-- WHAT IS BEING ASKED --
Retype all of the lines below with no changes.

-------- INFORMATION

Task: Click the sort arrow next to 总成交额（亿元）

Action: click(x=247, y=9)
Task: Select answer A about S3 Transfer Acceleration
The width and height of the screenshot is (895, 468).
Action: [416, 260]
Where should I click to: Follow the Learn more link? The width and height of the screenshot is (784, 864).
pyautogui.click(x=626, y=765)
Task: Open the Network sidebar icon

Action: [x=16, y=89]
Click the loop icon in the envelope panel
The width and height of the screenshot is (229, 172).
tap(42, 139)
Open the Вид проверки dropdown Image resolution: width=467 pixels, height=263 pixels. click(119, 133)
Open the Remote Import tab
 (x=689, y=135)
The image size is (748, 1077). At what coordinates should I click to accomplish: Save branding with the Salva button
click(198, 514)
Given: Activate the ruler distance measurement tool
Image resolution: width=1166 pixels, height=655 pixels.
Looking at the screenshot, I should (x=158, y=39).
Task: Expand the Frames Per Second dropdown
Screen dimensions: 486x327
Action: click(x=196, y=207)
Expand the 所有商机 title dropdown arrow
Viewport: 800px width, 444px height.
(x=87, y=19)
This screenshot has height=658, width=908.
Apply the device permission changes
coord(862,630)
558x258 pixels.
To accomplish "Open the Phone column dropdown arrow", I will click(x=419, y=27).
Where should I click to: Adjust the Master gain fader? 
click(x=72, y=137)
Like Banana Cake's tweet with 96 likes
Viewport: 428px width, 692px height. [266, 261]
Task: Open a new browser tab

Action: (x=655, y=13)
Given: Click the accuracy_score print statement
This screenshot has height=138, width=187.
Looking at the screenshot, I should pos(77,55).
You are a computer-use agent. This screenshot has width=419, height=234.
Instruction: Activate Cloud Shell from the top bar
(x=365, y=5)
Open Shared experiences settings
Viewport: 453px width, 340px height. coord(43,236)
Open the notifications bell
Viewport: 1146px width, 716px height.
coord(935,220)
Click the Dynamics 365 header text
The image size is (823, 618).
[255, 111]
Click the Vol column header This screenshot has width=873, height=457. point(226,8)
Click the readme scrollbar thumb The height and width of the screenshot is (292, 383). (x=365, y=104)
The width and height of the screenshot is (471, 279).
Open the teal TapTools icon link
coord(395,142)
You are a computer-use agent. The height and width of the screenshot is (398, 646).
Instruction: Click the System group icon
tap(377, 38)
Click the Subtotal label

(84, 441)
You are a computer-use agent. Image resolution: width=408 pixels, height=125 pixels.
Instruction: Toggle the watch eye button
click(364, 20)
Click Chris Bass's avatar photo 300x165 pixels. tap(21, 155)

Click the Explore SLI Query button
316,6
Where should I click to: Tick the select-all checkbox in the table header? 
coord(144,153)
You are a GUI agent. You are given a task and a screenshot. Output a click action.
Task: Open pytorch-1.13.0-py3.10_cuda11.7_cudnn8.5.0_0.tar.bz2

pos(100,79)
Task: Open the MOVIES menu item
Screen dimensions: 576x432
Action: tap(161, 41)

----------------

-- TASK OUTPUT --
Task: Click the sort arrow next to 总成交额（亿元）

Action: click(x=247, y=9)
Task: Select answer A about S3 Transfer Acceleration
The width and height of the screenshot is (895, 468).
Action: [416, 260]
Where should I click to: Follow the Learn more link? The width and height of the screenshot is (784, 864).
pyautogui.click(x=626, y=765)
Task: Open the Network sidebar icon

Action: [x=16, y=89]
Click the loop icon in the envelope panel
The width and height of the screenshot is (229, 172).
tap(42, 139)
Open the Вид проверки dropdown Image resolution: width=467 pixels, height=263 pixels. click(119, 133)
Open the Remote Import tab
 (x=689, y=135)
The image size is (748, 1077). At what coordinates should I click to accomplish: Save branding with the Salva button
click(198, 514)
Given: Activate the ruler distance measurement tool
Image resolution: width=1166 pixels, height=655 pixels.
Looking at the screenshot, I should (x=158, y=39).
Task: Expand the Frames Per Second dropdown
Screen dimensions: 486x327
Action: click(x=196, y=207)
Expand the 所有商机 title dropdown arrow
Viewport: 800px width, 444px height.
(x=87, y=19)
This screenshot has height=658, width=908.
Apply the device permission changes
coord(862,630)
558x258 pixels.
To accomplish "Open the Phone column dropdown arrow", I will click(x=419, y=27).
Where should I click to: Adjust the Master gain fader? 
click(x=72, y=137)
Like Banana Cake's tweet with 96 likes
Viewport: 428px width, 692px height. [266, 261]
Task: Open a new browser tab

Action: (x=655, y=13)
Given: Click the accuracy_score print statement
This screenshot has height=138, width=187.
Looking at the screenshot, I should pos(77,55).
You are a computer-use agent. This screenshot has width=419, height=234.
Instruction: Activate Cloud Shell from the top bar
(x=365, y=5)
Open Shared experiences settings
Viewport: 453px width, 340px height. coord(43,236)
Open the notifications bell
Viewport: 1146px width, 716px height.
coord(935,220)
Click the Dynamics 365 header text
The image size is (823, 618).
[255, 111]
Click the Vol column header This screenshot has width=873, height=457. point(226,8)
Click the readme scrollbar thumb The height and width of the screenshot is (292, 383). (x=365, y=104)
The width and height of the screenshot is (471, 279).
Open the teal TapTools icon link
coord(395,142)
You are a computer-use agent. The height and width of the screenshot is (398, 646).
Instruction: Click the System group icon
tap(377, 38)
Click the Subtotal label

(84, 441)
You are a computer-use agent. Image resolution: width=408 pixels, height=125 pixels.
Instruction: Toggle the watch eye button
click(364, 20)
Click Chris Bass's avatar photo 300x165 pixels. tap(21, 155)

Click the Explore SLI Query button
316,6
Where should I click to: Tick the select-all checkbox in the table header? 
coord(144,153)
You are a GUI agent. You are given a task and a screenshot. Output a click action.
Task: Open pytorch-1.13.0-py3.10_cuda11.7_cudnn8.5.0_0.tar.bz2

pos(100,79)
Task: Open the MOVIES menu item
Screen dimensions: 576x432
Action: tap(161, 41)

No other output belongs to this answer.